As already mentioned in the section dedicated to the medieval era, the majority of the towers built at this time were raised in the fourteenth and fifteenth centuries as symbols of the power wielded by different local noble families over the villages and hamlets of the valley. From a practical point of view these buildings would have served as residences, whilst also having a defensive function, manifested by the thick, robust walls and lack of frivolity. They served as a defensive base against the turbulence of these centuries when there were frequent violent skirmishes, known as gang/clan wars, between the distinct noble lineages motivated by economic reasons and social pre-eminence.

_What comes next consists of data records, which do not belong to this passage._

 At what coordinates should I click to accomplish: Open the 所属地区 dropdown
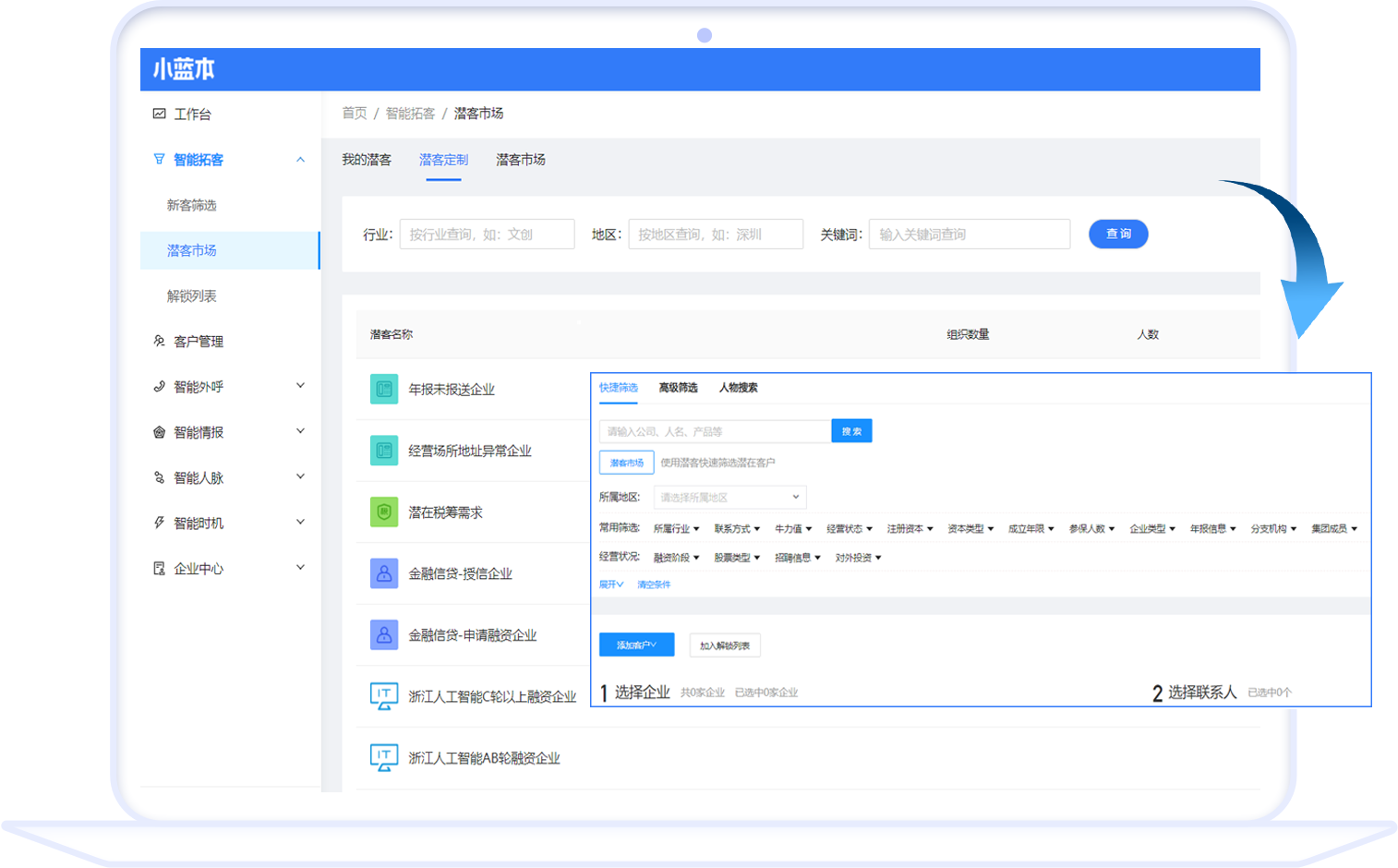tap(729, 497)
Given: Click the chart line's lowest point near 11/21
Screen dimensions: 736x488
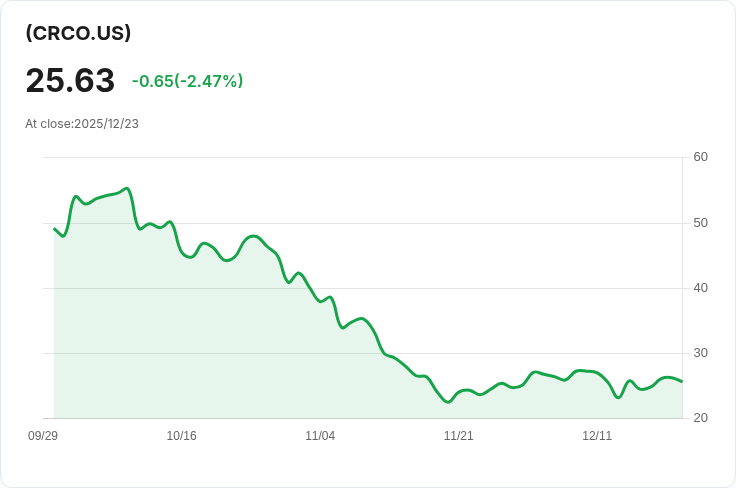Looking at the screenshot, I should point(448,402).
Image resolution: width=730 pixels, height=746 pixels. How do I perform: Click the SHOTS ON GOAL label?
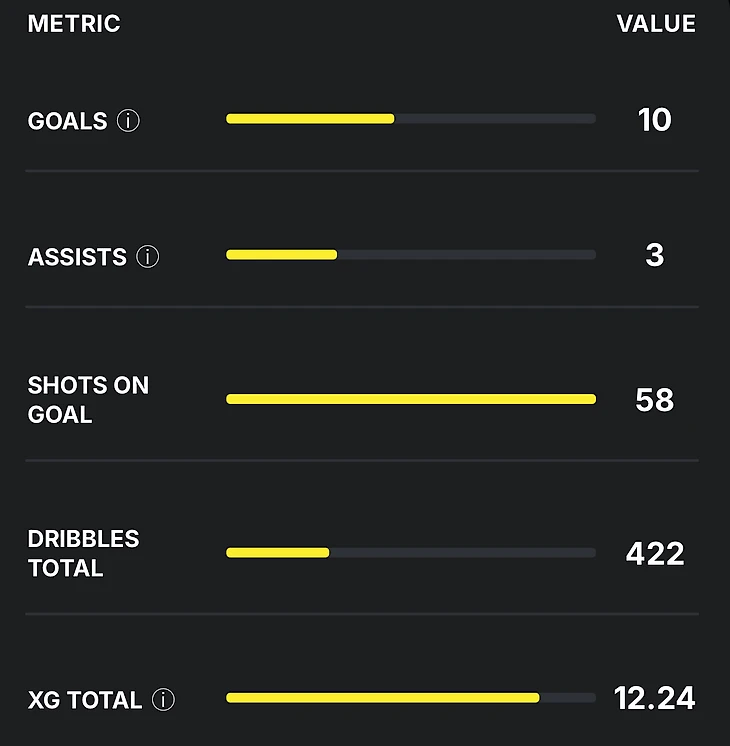(88, 400)
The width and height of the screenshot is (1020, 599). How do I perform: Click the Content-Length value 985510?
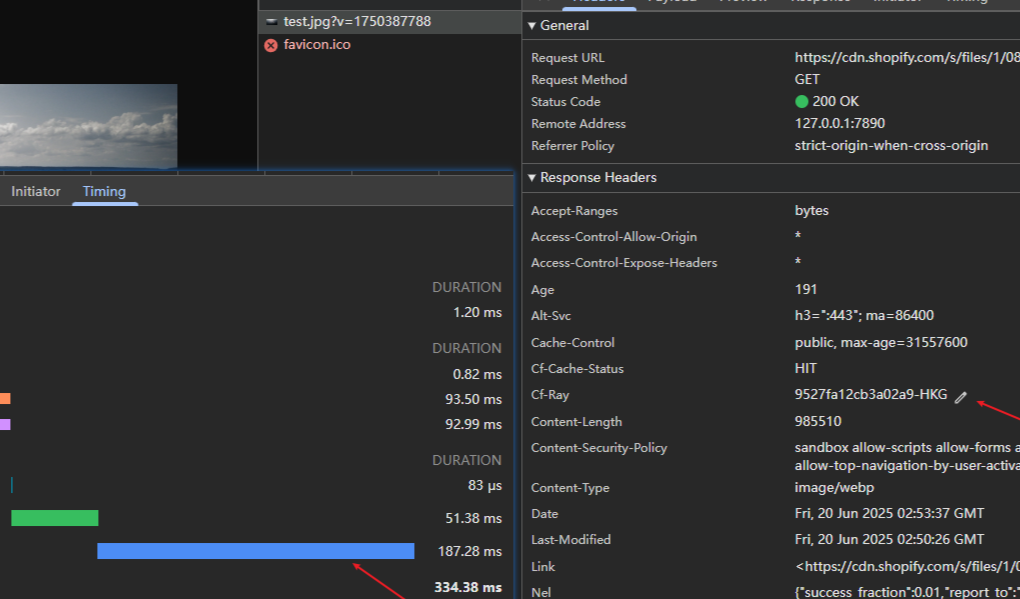click(x=818, y=421)
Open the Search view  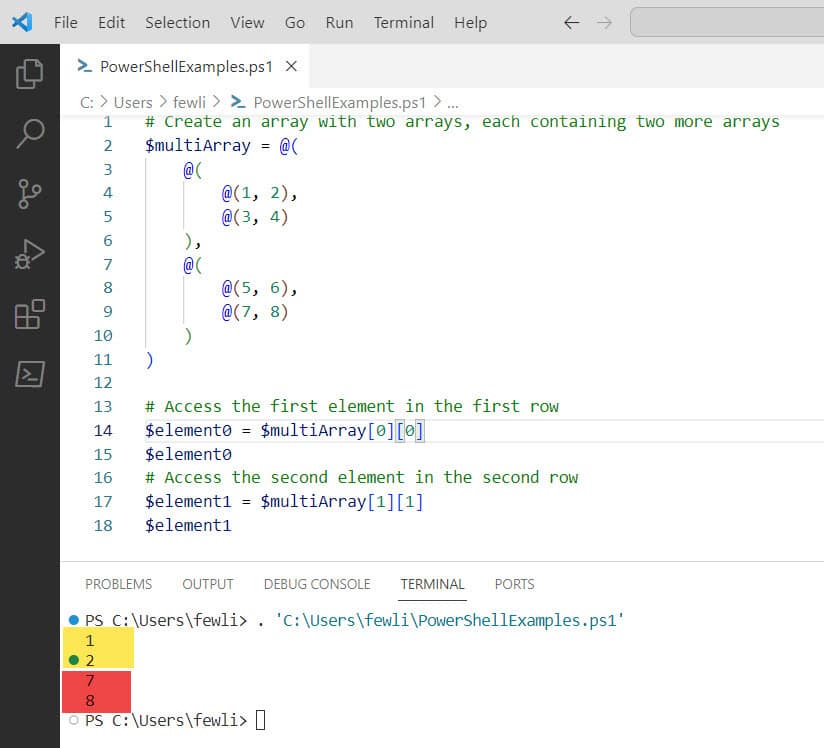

The best preserved towers are:
- The Tower of Lezana: The Tower of Lezana
- The Tower of Villasana: Its origins can be traced back to the second half of the thirteenth century, during which time, probably by order of Sancho Sanchez de Velasco -a member of the Velasco family- a wall was built encircling the medieval village of Villasana. The tower has clearly been lowered given that the finishing touches, which are generally typical of these structures, are missing from the top storey. The walls are the same thickness – 1.40m – from bottom to top, characterising the primitive construction techniques prior to the fourteenth century. It boasted its own enclosure, of which nothing remains except the beginnings of the south stretch of wall. The tower was a material symbol for the lord, who established his power over the village of Villasana in the second half of the thirteenth century and prevailed until the first half of the nineteenth.
- The Tower of Maltranilla: According to the property register of the Marquis de la Ensenada (1753) the tower belonged to the Coloma family in the mid-eighteenth century. It has clearly been lowered given once again the finishing touches, which are typical of these structures, are missing from the top storey. It has two entrances, found in the southeast and northeast facades respectively, some pointed arrow slits and, on the top floor, like a gallery formed of contingent windows protected by a cornice, is the dovecote.